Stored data
- - -

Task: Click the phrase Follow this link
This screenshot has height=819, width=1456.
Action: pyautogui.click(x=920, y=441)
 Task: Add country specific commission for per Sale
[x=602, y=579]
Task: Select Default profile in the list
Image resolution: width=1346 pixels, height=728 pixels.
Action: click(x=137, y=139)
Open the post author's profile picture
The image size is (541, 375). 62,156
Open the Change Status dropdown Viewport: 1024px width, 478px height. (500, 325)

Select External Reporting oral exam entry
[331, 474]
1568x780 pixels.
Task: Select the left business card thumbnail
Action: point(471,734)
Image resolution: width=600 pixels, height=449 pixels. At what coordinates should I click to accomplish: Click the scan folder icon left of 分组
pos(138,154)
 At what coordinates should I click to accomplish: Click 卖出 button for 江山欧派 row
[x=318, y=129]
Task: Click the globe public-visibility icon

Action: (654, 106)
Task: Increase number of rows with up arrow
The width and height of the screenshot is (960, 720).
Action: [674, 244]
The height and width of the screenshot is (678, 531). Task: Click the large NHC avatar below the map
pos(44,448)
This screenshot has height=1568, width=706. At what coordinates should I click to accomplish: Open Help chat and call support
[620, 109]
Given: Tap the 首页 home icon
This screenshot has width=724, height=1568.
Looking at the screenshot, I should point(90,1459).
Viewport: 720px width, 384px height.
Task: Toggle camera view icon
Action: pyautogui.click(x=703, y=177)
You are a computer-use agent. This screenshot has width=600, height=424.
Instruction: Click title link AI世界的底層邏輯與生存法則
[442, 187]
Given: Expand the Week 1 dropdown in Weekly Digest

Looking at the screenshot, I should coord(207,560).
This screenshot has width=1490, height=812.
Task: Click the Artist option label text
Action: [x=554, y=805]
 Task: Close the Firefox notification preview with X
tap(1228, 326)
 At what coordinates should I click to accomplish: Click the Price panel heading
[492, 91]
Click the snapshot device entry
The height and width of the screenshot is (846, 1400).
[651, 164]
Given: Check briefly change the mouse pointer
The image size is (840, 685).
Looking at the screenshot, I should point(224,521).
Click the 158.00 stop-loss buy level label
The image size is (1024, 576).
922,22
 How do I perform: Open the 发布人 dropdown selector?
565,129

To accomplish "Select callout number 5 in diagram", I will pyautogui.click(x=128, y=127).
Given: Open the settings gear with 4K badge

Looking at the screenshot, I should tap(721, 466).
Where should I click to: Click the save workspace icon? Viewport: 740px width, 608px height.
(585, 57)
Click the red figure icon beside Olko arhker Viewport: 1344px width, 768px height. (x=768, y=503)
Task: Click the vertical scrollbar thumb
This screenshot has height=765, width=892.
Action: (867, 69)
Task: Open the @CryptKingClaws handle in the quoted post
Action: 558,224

- - -

[Task] Pull every line with the word "number" from the data.

[Solution to the problem]
Task: Increase number of rows with up arrow
To accomplish "Select callout number 5 in diagram", I will pyautogui.click(x=128, y=127).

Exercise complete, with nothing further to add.